[Saved entries]

· · · ·

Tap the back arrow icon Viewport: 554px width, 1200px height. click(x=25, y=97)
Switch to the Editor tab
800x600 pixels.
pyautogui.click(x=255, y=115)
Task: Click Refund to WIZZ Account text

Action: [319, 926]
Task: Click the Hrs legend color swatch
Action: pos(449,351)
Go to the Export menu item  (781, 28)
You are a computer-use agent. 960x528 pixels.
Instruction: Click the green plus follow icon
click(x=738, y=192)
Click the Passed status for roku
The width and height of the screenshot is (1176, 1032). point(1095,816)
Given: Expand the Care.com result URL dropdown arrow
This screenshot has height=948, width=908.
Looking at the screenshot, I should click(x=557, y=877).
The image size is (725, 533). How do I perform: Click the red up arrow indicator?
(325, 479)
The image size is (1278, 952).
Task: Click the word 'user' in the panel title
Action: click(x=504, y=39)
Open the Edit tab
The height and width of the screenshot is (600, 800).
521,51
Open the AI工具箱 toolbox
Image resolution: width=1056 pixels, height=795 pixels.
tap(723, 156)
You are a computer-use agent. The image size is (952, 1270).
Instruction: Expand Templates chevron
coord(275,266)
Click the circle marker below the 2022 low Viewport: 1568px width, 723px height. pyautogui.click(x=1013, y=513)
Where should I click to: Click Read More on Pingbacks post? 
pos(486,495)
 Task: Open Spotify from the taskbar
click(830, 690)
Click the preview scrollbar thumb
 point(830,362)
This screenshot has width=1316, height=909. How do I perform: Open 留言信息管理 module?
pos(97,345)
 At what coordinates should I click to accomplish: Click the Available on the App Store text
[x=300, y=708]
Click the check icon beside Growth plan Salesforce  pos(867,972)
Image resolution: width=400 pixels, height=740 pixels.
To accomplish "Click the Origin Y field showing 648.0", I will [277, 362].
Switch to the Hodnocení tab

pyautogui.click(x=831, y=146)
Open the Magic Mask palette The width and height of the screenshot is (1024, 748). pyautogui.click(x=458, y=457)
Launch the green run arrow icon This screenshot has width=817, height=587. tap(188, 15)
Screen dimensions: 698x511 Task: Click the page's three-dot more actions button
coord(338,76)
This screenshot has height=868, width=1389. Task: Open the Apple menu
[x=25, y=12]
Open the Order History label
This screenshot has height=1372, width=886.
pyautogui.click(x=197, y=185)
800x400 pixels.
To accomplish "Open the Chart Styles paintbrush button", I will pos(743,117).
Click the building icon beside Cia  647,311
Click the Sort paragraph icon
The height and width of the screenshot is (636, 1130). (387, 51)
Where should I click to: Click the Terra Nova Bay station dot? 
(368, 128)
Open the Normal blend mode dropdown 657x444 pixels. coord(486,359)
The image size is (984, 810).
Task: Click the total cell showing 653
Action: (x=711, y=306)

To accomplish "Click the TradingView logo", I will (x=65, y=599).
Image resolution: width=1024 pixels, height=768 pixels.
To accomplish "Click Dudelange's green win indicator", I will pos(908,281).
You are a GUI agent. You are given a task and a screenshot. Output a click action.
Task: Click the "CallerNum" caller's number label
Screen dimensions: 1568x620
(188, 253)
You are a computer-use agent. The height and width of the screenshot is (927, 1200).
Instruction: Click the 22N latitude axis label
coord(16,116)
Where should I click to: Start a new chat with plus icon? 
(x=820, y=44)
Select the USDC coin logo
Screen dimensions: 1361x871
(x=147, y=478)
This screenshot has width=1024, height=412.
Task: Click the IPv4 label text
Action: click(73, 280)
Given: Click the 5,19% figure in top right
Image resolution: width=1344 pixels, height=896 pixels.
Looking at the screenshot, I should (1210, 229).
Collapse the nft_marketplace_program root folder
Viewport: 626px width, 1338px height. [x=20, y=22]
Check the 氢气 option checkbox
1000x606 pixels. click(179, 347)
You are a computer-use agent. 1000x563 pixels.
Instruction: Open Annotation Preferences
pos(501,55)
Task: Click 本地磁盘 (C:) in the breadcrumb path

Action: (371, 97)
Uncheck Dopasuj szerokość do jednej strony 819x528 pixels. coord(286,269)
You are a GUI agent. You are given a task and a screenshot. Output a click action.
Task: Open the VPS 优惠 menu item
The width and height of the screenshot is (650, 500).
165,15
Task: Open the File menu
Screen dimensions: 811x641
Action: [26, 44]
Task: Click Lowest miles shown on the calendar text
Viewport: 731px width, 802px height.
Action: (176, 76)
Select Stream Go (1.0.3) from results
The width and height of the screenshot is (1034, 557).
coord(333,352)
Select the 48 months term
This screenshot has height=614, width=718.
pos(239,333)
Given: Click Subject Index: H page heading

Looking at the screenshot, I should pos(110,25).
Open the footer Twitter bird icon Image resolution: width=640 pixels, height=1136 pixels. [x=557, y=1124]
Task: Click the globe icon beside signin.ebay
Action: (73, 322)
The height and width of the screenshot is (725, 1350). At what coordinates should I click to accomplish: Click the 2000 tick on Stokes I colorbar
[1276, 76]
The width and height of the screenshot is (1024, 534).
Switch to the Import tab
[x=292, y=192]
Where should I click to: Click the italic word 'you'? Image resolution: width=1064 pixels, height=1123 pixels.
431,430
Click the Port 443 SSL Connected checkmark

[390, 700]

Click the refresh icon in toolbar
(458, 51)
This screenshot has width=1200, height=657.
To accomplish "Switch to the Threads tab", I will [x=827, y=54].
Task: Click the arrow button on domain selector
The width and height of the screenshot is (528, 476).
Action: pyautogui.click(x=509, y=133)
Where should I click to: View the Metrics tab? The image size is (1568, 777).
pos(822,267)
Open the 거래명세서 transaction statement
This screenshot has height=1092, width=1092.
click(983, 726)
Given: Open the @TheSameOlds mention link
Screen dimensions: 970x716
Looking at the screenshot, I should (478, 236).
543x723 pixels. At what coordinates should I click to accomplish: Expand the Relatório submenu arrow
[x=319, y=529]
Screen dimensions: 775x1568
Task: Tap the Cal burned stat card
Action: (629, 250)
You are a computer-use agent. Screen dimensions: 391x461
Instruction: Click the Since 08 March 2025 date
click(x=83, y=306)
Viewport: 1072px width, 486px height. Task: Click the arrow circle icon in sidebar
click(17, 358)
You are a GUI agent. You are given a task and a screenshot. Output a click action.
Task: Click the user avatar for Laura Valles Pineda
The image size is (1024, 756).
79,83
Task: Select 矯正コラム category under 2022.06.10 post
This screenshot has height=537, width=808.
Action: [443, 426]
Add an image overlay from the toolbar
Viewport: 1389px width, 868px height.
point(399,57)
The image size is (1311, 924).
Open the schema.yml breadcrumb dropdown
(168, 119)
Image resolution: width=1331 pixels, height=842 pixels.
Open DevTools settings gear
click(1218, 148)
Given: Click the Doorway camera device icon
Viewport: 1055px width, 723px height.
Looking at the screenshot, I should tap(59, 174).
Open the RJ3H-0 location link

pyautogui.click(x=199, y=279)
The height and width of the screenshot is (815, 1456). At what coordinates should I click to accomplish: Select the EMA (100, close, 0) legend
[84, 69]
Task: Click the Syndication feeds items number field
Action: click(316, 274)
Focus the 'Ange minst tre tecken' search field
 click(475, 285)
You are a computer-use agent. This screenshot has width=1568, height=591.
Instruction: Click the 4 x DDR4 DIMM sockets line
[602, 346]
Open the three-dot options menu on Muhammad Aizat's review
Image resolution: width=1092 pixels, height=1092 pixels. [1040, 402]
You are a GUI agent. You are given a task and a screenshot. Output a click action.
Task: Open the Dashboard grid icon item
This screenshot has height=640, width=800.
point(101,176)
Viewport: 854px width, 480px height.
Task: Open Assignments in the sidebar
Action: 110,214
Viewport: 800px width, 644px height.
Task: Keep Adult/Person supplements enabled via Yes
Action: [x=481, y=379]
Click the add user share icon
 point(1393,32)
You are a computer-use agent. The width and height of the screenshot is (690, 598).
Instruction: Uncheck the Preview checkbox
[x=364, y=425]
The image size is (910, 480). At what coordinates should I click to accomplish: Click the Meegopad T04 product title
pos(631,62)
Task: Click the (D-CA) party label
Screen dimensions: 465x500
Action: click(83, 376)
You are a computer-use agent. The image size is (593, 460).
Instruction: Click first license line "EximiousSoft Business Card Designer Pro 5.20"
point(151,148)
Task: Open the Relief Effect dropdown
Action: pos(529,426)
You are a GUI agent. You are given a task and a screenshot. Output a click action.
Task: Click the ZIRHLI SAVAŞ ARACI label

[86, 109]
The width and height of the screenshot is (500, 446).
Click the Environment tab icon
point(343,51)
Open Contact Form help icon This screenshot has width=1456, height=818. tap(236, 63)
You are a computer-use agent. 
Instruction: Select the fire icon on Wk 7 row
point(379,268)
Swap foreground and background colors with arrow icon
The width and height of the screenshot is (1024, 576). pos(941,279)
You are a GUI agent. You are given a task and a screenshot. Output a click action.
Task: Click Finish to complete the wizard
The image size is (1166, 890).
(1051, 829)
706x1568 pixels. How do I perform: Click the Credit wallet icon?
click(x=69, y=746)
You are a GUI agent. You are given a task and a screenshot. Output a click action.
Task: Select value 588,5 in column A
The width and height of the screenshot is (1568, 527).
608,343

· · · ·

WHAT IS BEING ASKED >> For each line in the entries that contains the string "computer", make a copy.

EXPECTED OUTPUT >>
You are a computer-use agent. 960x528 pixels.
You are a computer-use agent. The image size is (952, 1270).
You are a computer-use agent. The height and width of the screenshot is (927, 1200).
You are a computer-use agent. 1000x563 pixels.
You are a computer-use agent. Screen dimensions: 391x461
You are a computer-use agent. This screenshot has width=1568, height=591.
You are a computer-use agent. The width and height of the screenshot is (690, 598).
You are a computer-use agent. The image size is (593, 460).
You are a computer-use agent. 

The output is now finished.